Face aux tensions autour du détroit d’Ormuz, les pays du Golfe cherchent à réduire leur dépendance à ce passage stratégique. Des oléoducs et des nouvelles routes commerciales se développent.
Trouver des alternatives pour s’affranchir, au moins partiellement, de leur dépendance au détroit d’Ormuz. C’est désormais l’un des enjeux majeurs pour plusieurs pays du Golfe, alors que les tensions dans la région perturbent les routes traditionnelles du commerce et de l’énergie.
Pour les Émirats arabes unis, cette stratégie passe notamment par la construction d’un nouvel oléoduc. Celui-ci doit traverser le pays d’ouest en est, pour déboucher directement dans le golfe d’Oman. Sa livraison est désormais prévue pour 2027.
"Ils vont doubler en capacité"
Le pays peut déjà compter sur un premier oléoduc de ce type, mais entend désormais renforcer ses capacités. L’Arabie saoudite dispose elle aussi d’une infrastructure similaire. Depuis le début du conflit, Riyad fait transiter une partie de son pétrole vers l’ouest, en direction de la mer Rouge.
Une solution déjà anticipée, comme l’explique Thierry Bros, spécialiste des questions énergétiques. "L’Arabie saoudite avait déjà ce pipeline qu’elle avait imaginée avant le problème du détroit de Ormuz et qui aujourd’hui fonctionne à pleine capacité. Les Émirats arabes unis ont aussi ce pipe. Ils vont doubler en capacité", a déclaré Thierry Bros.
Plus globalement, cette crise du détroit d’Ormuz fait émerger une nouvelle géographie logistique. MSC, premier transporteur mondial de conteneurs, a initié en début de semaine une nouvelle route commerciale reliant les ports européens aux pays du Golfe, sans passer par les zones les plus sensibles, notamment Ormuz et les côtes du Yémen.

**MATÉRIEL FOURNI:**
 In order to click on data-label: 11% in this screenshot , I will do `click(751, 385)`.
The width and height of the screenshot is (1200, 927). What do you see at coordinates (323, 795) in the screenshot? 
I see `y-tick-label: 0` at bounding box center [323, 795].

**PRÉSENTATION DE L'EXERCICE:**
Dans l'extrait sur le détroit d'Ormuz, pour quelle année la livraison du nouvel oléoduc des Émirats arabes unis est-elle prévue ?

**CORRIGÉ DE L'EXERCICE:**
Pour 2027.